I have made my own Sieve of Eratosthenes implementation in NumPy. I am sure you all know it is for finding all primes below a number, so I won't explain anything further.
Code:
import numpy as np
def primes_sieve(n):
primes = np.ones(n+1, dtype=bool)
primes[:2] = False
primes[4::2] = False
for i in range(3, int(n**0.5)+1, 2):
if primes[i]:
primes[i*i::i] = False
return np.where(primes)[0]
As you can see I have already made some optimizations, first all primes are odd except for 2, so I set all multiples of 2 to False
and only brute-force odd numbers.
Second I only looped through numbers up to the floor of the square root, because all composite numbers after the square root would be eliminated by being a multiple of a prime number below the square root.
But it isn't optimal, because it loops through all odd numbers below the limit, and not all odd numbers are prime.

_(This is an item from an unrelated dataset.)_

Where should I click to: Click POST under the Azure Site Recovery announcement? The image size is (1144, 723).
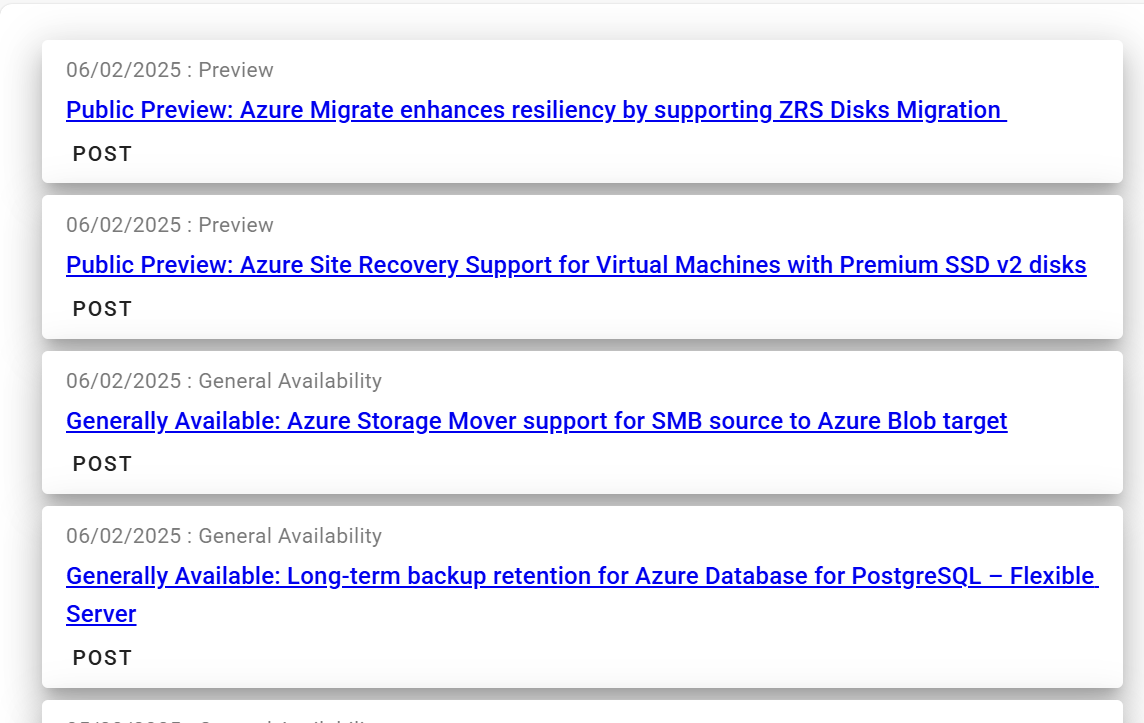pyautogui.click(x=102, y=309)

And as the number grows larger, primes become more sparse, so there are lots of redundant iterations.
So if the list of candidates is changed dynamically, in such a way that composite numbers already identified wouldn't even ever be iterated upon, so that only prime numbers are looped through, there won't be any wasteful iterations, thus the algorithm would be optimal.

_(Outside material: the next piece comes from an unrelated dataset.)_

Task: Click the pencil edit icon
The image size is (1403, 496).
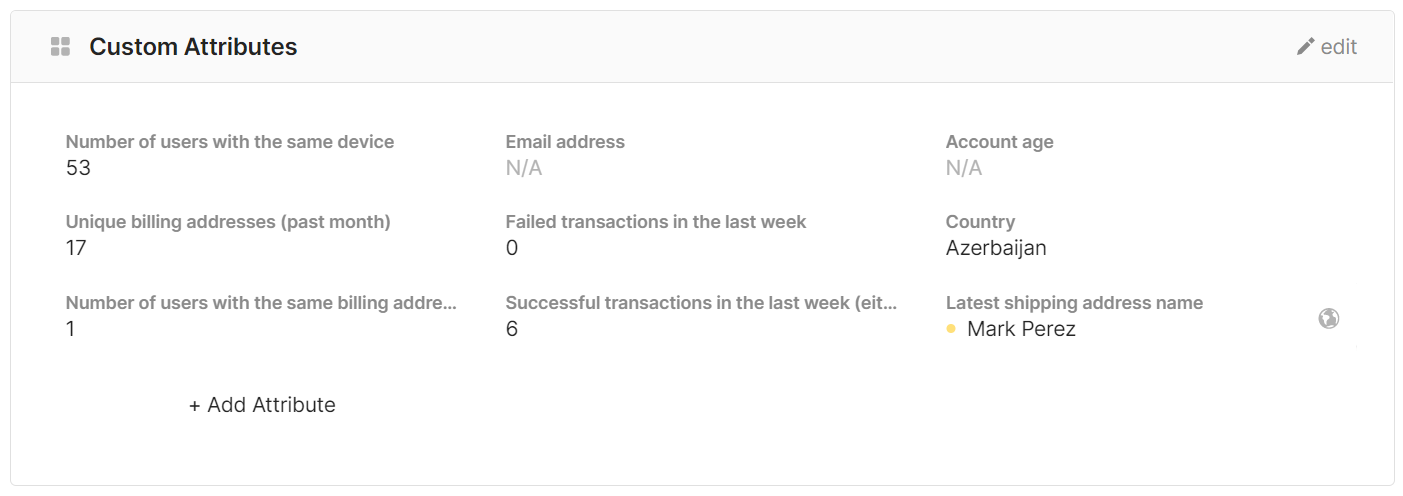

I have written a crude implementation of the optimized version:
def primes_sieve_opt(n):
primes = np.ones(n+1, dtype=bool)
primes[:2] = False
primes[4::2] = False
limit = int(n**0.5)+1
i = 2
while i < limit:
primes[i*i::i] = False
i += 1 + primes[i+1:].argmax()
return np.where(primes)[0]
But it is much slower than the unoptimized version:
In [92]: %timeit primes_sieve(65536)
271 µs ± 22 µs per loop (mean ± std. dev. of 7 runs, 1,000 loops each)
In [102]: %timeit primes_sieve_opt(65536)

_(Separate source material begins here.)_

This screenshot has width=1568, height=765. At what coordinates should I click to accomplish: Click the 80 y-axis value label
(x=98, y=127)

309 µs ± 3.86 µs per loop (mean ± std. dev. of 7 runs, 1,000 loops each)
My idea is simple, by getting the next index of True
, I can ensure all primes are covered and only primes are processed.
However np.argmax
is slow in this regard. I Google searched "how to find the index of the next True value in NumPy array" (without quotes), and I found several StackOverflow questions that are slightly relevant but ultimately doesn't answer my question.
For example, numpy get index where value is true and Numpy first occurrence of value greater than existing value.
I am not trying to find all indexes where True
, and it is extremely stupid to do that, I need to find the next True
value, get its index and immediately stop looping, there are only bool
s.
How can I optimize this?
Edit
If anyone is interested, I have optimized my algorithm further:
import numba
import numpy as np
@numba.jit(nopython=True, parallel=True, fastmath=True, forceobj=False)
def prime_sieve(n: int) -> np.ndarray:
primes = np.full(n + 1, True)
primes[:2] = False
primes[4::2] = False
primes[9::6] = False
limit = int(n**0.5) + 1
for i in range(5, limit, 6):
if primes[i]:
primes[i * i :: 2 * i] = False
for i in range(7, limit, 6):
if primes[i]:
primes[i * i :: 2 * i] = False
return np.flatnonzero(primes)
I used numba
to speed things up. And since all primes except 2 and 3 are either 6k+1 or 6k-1, this makes things even faster.